On January 31, the National Bureau of Statistics Service Industry Survey Center and the China Federation of Logistics & Purchasing released the China Purchasing Managers’ Index.
Data shows that in January, the Manufacturing Purchasing Managers’ Index (Manufacturing PMI), Non-Manufacturing Business Activity Index, and Composite PMI Output Index were 49.3%, 49.4%, and 49.8%, respectively, down 0.8, 0.8, and 0.9 percentage points from the previous month, indicating a slight slowdown in economic activity.
However, the price indices released positive signals. In January, both the major raw material purchase price index and the factory gate price index rebounded, with the factory gate price index rising above the critical point (50%) for the first time in nearly 20 months. Meanwhile, new driving forces continued to expand, with the financial business activity index significantly improving compared to the previous month and the same period last year.
Manufacturing Operation Shows Fluctuations
In January, the Manufacturing PMI was 49.3%, down 0.8 percentage points from the previous month, indicating fluctuations in manufacturing operations.
Huo Lihui, Chief Statistician of the Service Industry Survey Center of the National Bureau of Statistics, said this is due to some manufacturing sectors entering the traditional off-season, coupled with still insufficient effective market demand.

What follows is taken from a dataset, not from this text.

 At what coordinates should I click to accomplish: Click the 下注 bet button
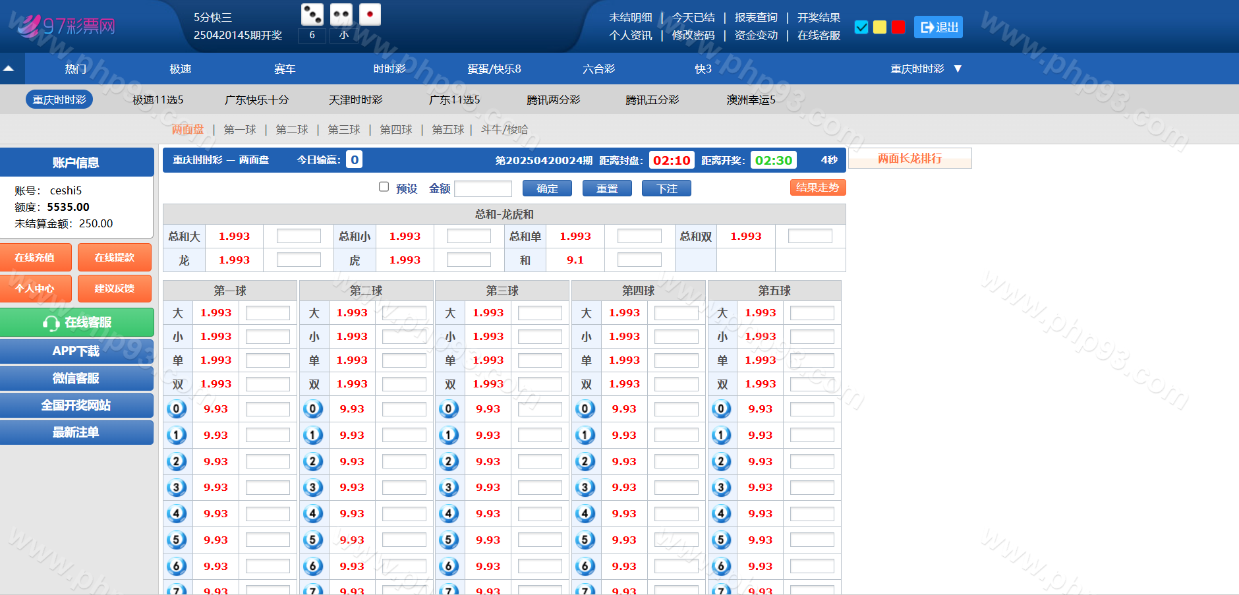[666, 188]
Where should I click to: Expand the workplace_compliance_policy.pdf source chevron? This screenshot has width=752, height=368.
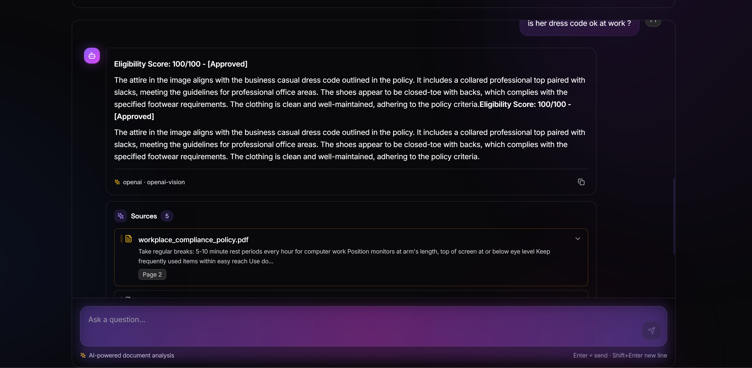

Looking at the 13 sub-indices, compared to last month, the finished goods inventory index, import index, purchase price index, and factory gate price index all increased, with gains between 0.3 and 3 percentage points; while the production index, new order index, new export order index, backlog order index, procurement volume index, raw material inventory index, employment index, supplier delivery time index, and business activity expectations index all declined, with decreases between 0.1 and 2.9 percentage points.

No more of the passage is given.